Judassime presents the Spring Summer 2026 collection Lost Highway, a story that unfolds through clothing as much as through emotion. The designer draws from experiences of loss, survival, and reclamation, creating a wardrobe that tells of fragility, rage, and eventual renewal.
The collection begins with a vision of a woman waking from a nightmare called reality. She realizes her body has been used, her rights stripped away, and she confronts scars that only she can rebuild. This narrative becomes the foundation of the season: a search for fire and resilience in solitude. The clothes take shape as her armor, as she rediscovers how to protect herself and construct a new identity.


Judassime frames the tension between fragility and strength. Every garment carries the impression of something that could collapse, yet each piece also builds protection that may turn dangerous if threatened. Sweat, tears, and imagined rainstorms layer into the story, amplifying the sense of suffocation before release.
Days pass in the collection’s narrative, and scars begin to lace themselves into protection. She reclaims what was once taken away, reconstructing her body and her image. The garments shift into symbols of resistance, as anger cuts away any trace of male representation in the wardrobe. What remains belongs only to her, pieces that speak of autonomy, wings returning to her back, and the scream that carries both pain and relief.
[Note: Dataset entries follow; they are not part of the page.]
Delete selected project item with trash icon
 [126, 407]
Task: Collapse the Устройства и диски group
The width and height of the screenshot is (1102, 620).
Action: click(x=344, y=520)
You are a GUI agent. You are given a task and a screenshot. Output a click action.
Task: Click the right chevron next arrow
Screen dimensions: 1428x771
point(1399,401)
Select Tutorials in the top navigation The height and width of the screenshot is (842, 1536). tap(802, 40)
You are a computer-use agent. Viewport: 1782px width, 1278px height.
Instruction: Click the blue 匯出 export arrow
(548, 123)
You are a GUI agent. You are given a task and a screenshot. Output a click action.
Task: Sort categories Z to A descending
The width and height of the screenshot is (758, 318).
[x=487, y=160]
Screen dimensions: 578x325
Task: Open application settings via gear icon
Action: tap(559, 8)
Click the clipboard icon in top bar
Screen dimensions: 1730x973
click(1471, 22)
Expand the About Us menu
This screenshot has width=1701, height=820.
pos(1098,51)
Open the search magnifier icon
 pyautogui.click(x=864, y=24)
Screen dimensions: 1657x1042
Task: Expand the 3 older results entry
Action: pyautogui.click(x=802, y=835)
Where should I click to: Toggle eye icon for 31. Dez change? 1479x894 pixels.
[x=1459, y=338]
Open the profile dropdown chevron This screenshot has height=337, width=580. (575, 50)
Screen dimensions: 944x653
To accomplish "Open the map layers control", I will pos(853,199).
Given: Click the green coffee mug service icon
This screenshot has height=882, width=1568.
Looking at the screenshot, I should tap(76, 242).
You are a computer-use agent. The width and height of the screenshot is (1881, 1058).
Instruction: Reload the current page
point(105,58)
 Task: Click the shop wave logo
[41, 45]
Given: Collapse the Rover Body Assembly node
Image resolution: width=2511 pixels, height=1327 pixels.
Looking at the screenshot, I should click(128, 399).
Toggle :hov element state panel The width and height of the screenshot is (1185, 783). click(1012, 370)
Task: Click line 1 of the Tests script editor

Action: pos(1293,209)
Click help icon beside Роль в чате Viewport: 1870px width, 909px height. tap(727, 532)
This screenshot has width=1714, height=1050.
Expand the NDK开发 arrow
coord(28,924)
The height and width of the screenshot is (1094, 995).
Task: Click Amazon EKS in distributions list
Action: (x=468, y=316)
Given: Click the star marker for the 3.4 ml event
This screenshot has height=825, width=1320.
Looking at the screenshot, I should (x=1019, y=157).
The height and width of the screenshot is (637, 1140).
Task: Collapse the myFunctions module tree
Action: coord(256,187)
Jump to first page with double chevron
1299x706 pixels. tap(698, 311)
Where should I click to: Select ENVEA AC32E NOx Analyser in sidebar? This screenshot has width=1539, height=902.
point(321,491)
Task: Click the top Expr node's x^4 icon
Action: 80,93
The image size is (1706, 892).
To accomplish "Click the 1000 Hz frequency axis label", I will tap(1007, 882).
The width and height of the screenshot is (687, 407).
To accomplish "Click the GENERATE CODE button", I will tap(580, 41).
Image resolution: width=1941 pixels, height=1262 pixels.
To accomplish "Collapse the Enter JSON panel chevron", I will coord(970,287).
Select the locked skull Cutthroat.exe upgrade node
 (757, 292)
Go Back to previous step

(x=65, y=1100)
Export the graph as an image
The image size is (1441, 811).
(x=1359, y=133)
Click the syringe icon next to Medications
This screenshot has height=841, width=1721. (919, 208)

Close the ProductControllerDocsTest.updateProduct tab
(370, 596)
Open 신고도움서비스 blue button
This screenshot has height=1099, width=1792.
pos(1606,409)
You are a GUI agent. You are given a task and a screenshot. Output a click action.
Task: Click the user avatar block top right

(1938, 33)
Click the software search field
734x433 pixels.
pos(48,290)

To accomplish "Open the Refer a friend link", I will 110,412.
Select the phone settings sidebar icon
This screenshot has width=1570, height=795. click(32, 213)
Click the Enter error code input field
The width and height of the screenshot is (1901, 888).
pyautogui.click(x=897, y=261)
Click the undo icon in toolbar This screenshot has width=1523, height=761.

The silhouettes move between feral and beautiful. Armor develops from memories of death, with skull motifs transforming into shields of tomorrow. Suitcases, once a symbol of departure, cut into fragments. The collection builds imagery where horror evolves into the beauty of the future.
By the final looks, she steps into freedom. The garments embody her readiness to move forward, protected, perhaps a little chaotic, but alive. Flowers appear as symbols of the life she once longed to live. Judassime channels this imagery into silhouettes that feel raw, protective, and defiant.

this is fashion, we should have more of this.